Challenge —
Can you rewrite every line of the listing from the line containing "Viewport: 993px width, 882px" through the line containing "(x=584, y=74)", inclusive, including the requests, with each click coordinate in the answers scaled by 1.4 and rounded to a whole number, halves rounded up? Return only those lines.

Part of a data file
※

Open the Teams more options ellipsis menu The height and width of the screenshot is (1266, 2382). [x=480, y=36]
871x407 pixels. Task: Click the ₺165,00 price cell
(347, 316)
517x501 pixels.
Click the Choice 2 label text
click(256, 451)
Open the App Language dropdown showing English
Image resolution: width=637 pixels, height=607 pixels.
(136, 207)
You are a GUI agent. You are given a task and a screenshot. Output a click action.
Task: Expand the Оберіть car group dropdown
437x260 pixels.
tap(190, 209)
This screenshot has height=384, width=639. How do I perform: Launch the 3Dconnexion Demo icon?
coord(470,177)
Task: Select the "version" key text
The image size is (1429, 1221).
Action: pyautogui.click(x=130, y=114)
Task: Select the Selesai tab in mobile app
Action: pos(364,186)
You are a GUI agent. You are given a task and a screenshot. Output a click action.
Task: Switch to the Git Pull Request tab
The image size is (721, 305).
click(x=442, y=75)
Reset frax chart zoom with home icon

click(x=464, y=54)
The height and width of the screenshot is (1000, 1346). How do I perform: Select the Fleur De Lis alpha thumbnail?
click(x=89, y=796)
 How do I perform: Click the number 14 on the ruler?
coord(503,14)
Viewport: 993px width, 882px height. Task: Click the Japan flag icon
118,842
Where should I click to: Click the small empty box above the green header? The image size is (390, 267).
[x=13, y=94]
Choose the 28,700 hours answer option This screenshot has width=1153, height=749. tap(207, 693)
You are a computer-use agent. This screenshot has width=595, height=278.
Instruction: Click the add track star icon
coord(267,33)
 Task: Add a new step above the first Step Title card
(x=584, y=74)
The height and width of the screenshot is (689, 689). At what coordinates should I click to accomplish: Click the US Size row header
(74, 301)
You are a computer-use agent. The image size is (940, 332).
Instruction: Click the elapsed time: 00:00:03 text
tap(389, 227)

※

Written solution —
Viewport: 993px width, 882px height. Task: Click the Japan flag icon
165,1179
Where should I click to: Click the small empty box above the green header? The image size is (390, 267).
[x=18, y=132]
Choose the 28,700 hours answer option This screenshot has width=1153, height=749. tap(290, 970)
You are a computer-use agent. This screenshot has width=595, height=278.
Instruction: Click the add track star icon
coord(374,46)
 Task: Add a new step above the first Step Title card
(x=818, y=104)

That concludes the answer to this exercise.